ハルサを後にしようとしているわたしたちは、再び冒険の旅に出た。今度こそは、キッポの目標でもある、『旅をするドルイド』を叶えなくっちゃ。部落の情報は、いつもココロを開放してキャッチしないとね。とは言え、実際の部落の立地などは、キッポの特性に任せないといけないんだけど。
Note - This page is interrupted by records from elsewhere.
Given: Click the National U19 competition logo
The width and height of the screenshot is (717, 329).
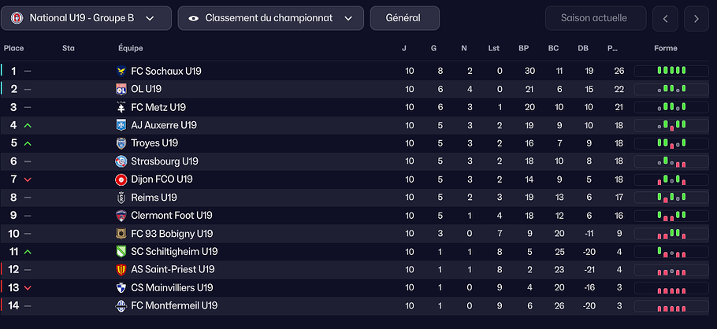Looking at the screenshot, I should (17, 18).
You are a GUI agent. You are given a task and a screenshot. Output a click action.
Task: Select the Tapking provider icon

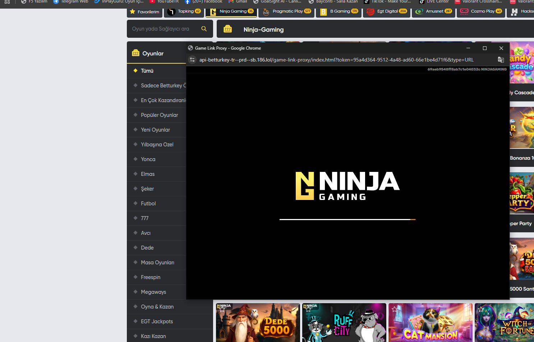tap(171, 12)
キッポは、重たそうなハルバードを平気な顔で持ちながら、ハルサの様子を興味深そうに眺めながら歩いてる。
「キッポ。どの辺に行きたい?」
わたしは、並んで歩いているキッポに訊いた。
「うん? ボクは後回しでいいよ。今度はルカスの旅に付き合う」
「オレのか?」
鞘の位置を直して、ルカスが言った。
「オレこそ、後回しで構わない。キッポ。自分の旅をしろよ」
「ルカス。キッポも納得してるなら、わたしも付き合うわよ?」
「うん。途中で部落探しを手伝ってもらえるなら、ボクも賛成」
ハルサの港に着いた。人々でごったがえしている。ここで行き先を決めないと、船に乗れない。お金は充分にあったけどね。どこに向かう船であれ、心配無く乗れるだろうな。
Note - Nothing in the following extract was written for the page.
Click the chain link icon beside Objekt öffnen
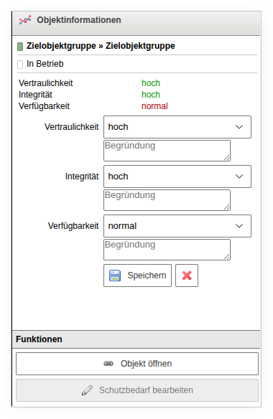 coord(108,364)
「じゃあ、部落探しをしながら、付き合ってもらうか。いいのか?」
「うん」
「わたしも」
キッポとわたしはうなずいた。
「オレが行きたいのは、南の大陸。剣の技をもっと磨くためにな。船旅だし、時間がかなりかかるが」
「いいわ。今度こそ海賊が襲って来ないことを祈って、乗りましょ」
「ルカス、これ以上強くなるつもりなの?」
キッポの問いに、
「まだまだだよ、オレなんか。世の中、もっと上のヤツらが星の数ほどいるさ」
ちょっと苦笑を浮かべた。
「わたしも。途中のギルドで、魔道書を今度こそ手に入れたいわ。『魔道の額冠』に頼りっ放しじゃ、いつまで経っても成長しないもの」
父さんからもらった路銀では、買いたくないけどね。このお金はルカスに管理してもらっておいて、緊急時のために取っておかなきゃ。あ。切符の順番が近付いて来た。
「じゃあ、南の大陸への船でいいか?」
「うん」
「任せるわ」
ルカスが切符売り場のお姉さんと話してる。無事に買えたようだ。
「どこ行きなの?」
「プラチノ。そこの港からアルプラチノ高原を目指す」
「聞いたこと無いや」
わたしもキッポのつぶやきにうなずく。地理学の書物で勉強はしていたけど、南の大陸のことまでは詳しく無い。キッポももちろんそうだけど、わたしも初めて別の大陸に行くことになった。ちょっとどきどき。ちょっとわくわく。
「船はいつ出るの?」
キッポが訊いた。
「タイミングいい。今日の夕方だ。これを逃すと、2週間は船が無いからな」
それは本当にラッキーだ。2週間も港にいることになると、宿代もかかってしまう。出来るだけ出費は抑えたかったからね。
「ご飯はどうするの。船で?」
食欲が何にも勝っているキッポ。でも、わたしもおなかがすいたわ。
「そうする。日暮れ前には出航しちまうからな。港で食べてる時間は無い」
「分かったわ。じゃあ今のうちに出来る準備はして、船に乗りましょ」
「ボクはおなか減った。リムノ、食べる? ボク、食べたい」
「はいはい」
いつも通りのキッポ。『うどんメガ』を食べ切った食欲は、衰えると言うことを全く知らない。
それにしても。
(ルカス、南の大陸に詳しいみたいだけど。行ったことがあるのかしら?)
船に乗ったら訊いてみよう。わたしはそう決めて、大きく伸びをした。